[Dataset records]
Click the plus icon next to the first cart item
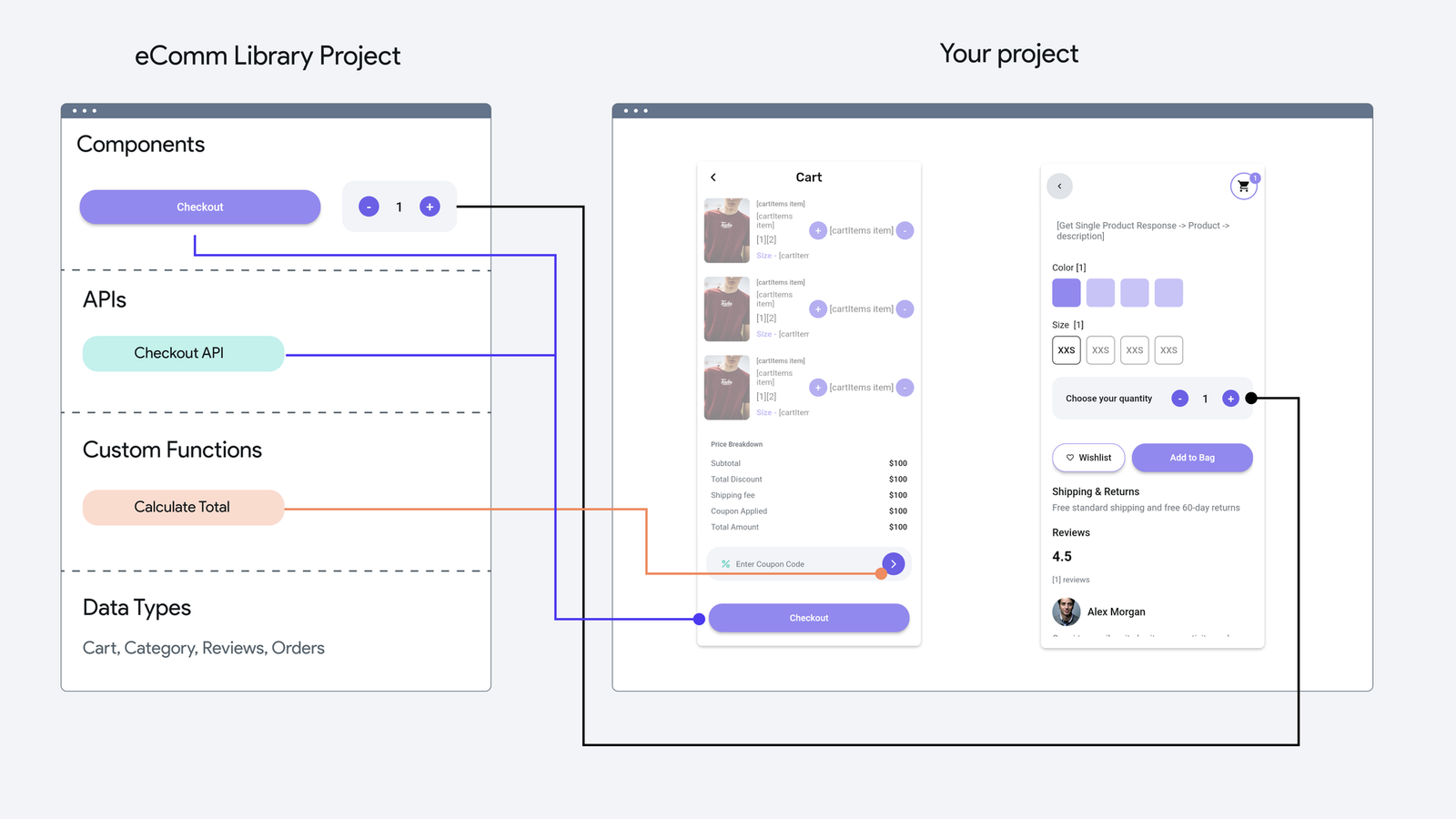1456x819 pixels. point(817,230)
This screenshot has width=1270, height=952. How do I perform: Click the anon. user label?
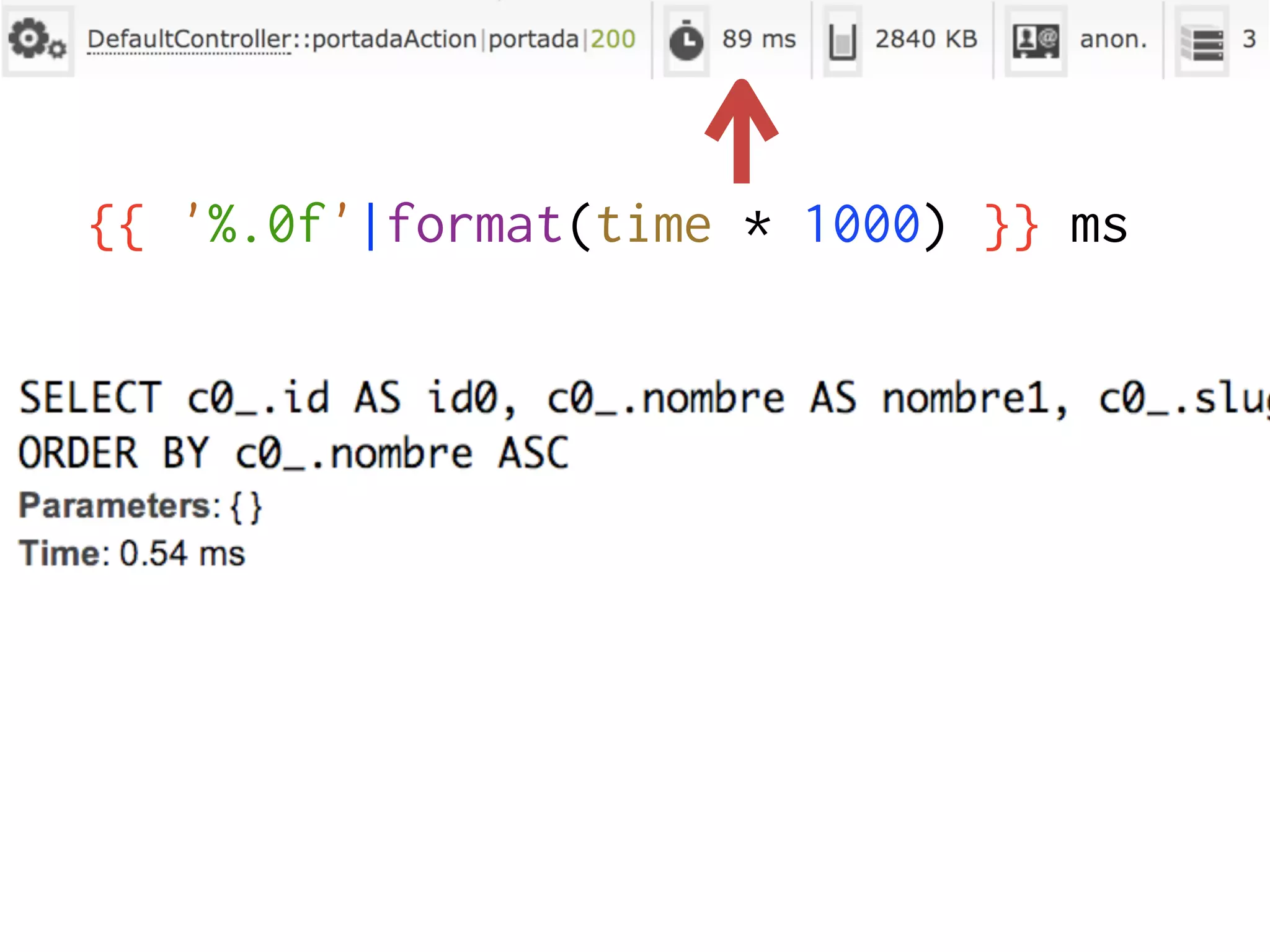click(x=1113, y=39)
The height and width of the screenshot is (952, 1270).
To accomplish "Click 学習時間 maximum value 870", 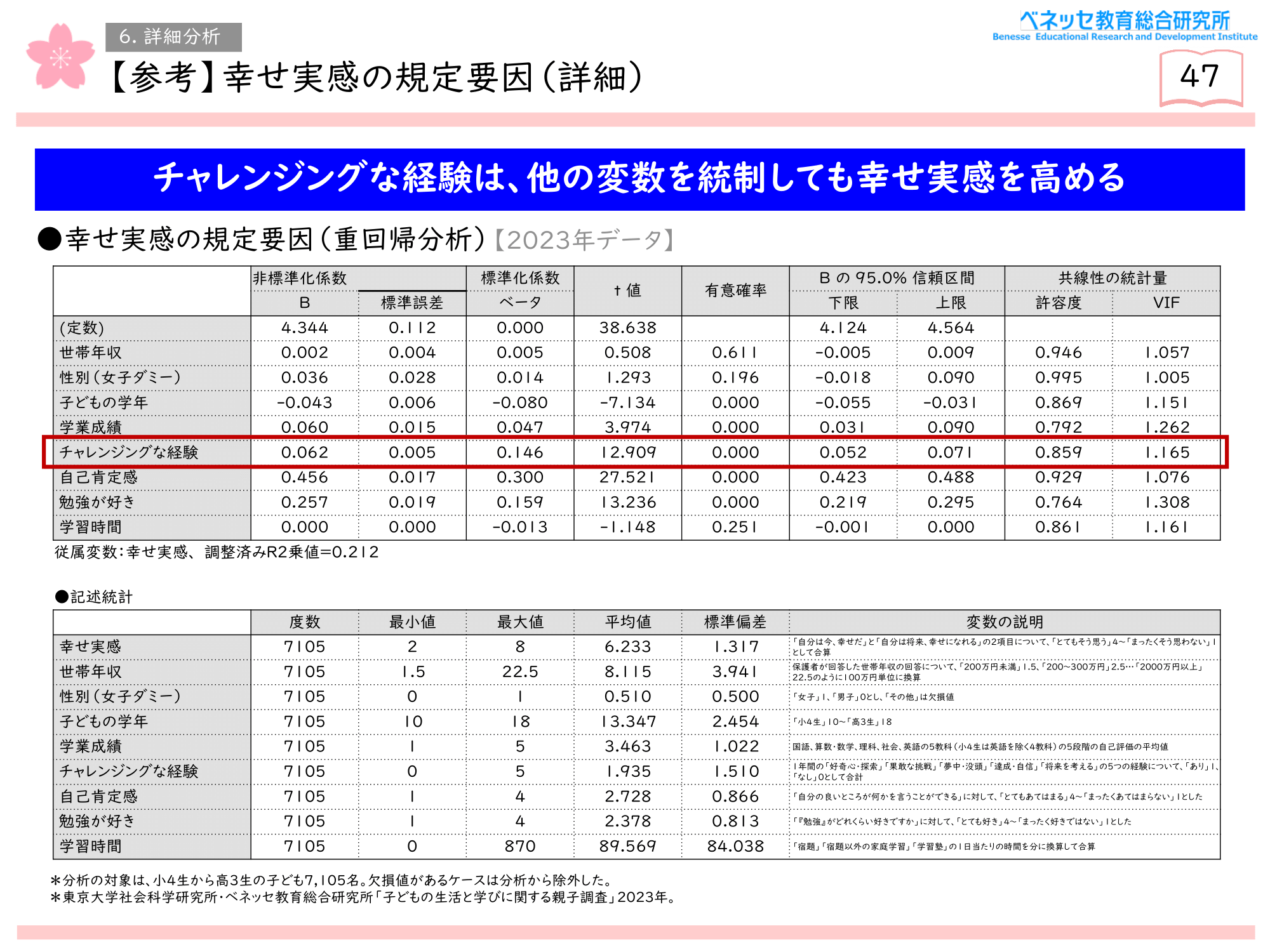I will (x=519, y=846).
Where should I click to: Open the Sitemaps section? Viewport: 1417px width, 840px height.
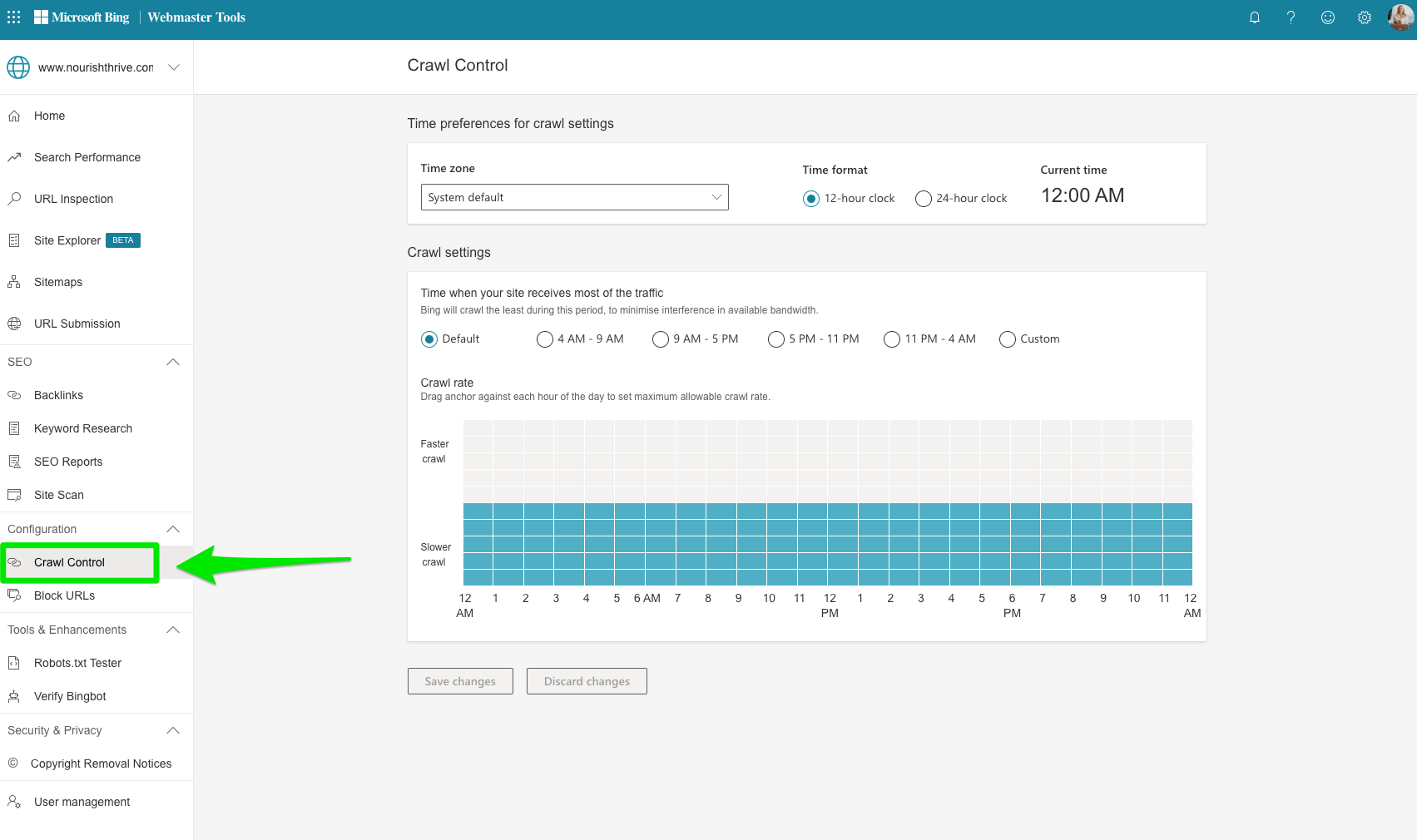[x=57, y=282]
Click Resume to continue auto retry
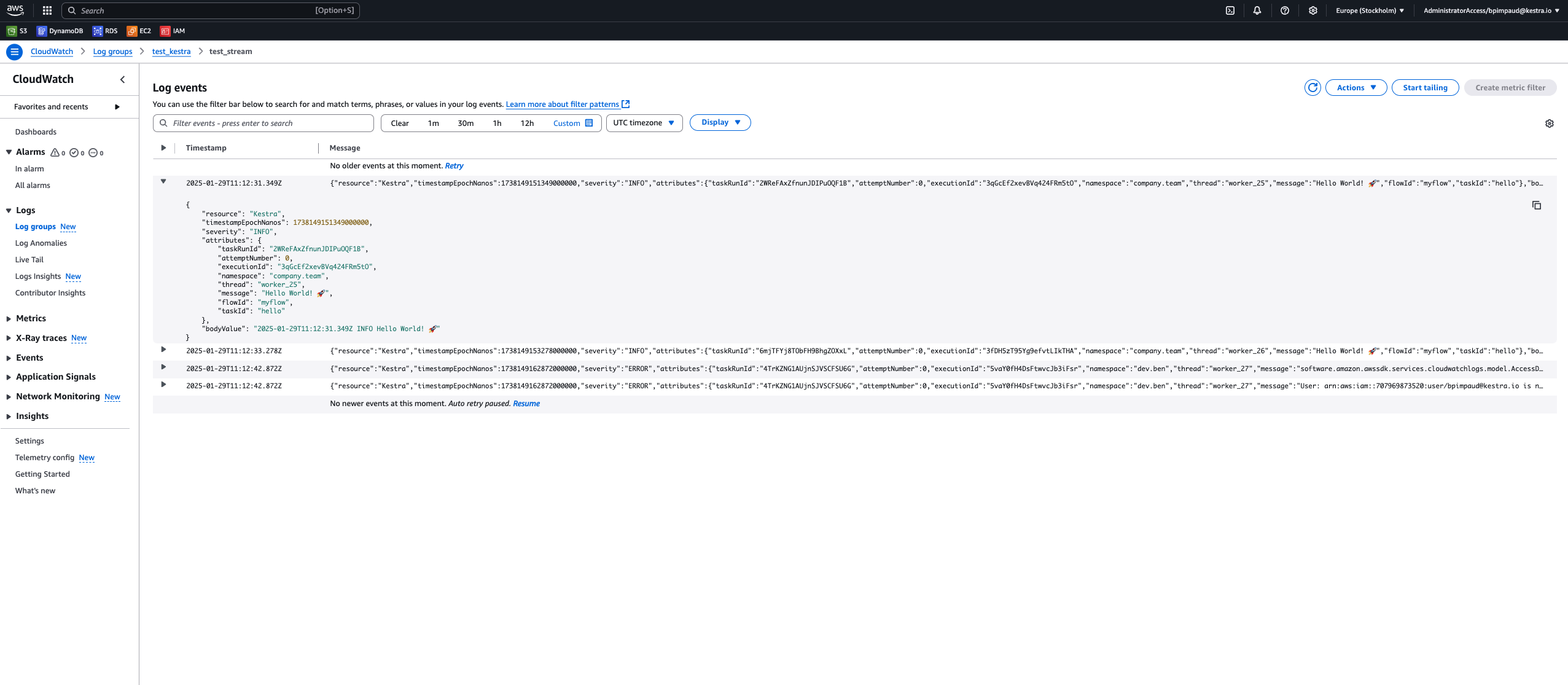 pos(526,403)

● **Task objective**
Take the line that holds "Where should I" as the start and the last line of the data as the end. Copy only those lines exactly, both ends included, except the pictures.

● **Task output**
Where should I click to: Open the Sitemaps section? Viewport: 1417px width, 840px height.
[x=57, y=282]
Click Resume to continue auto retry
 pos(526,403)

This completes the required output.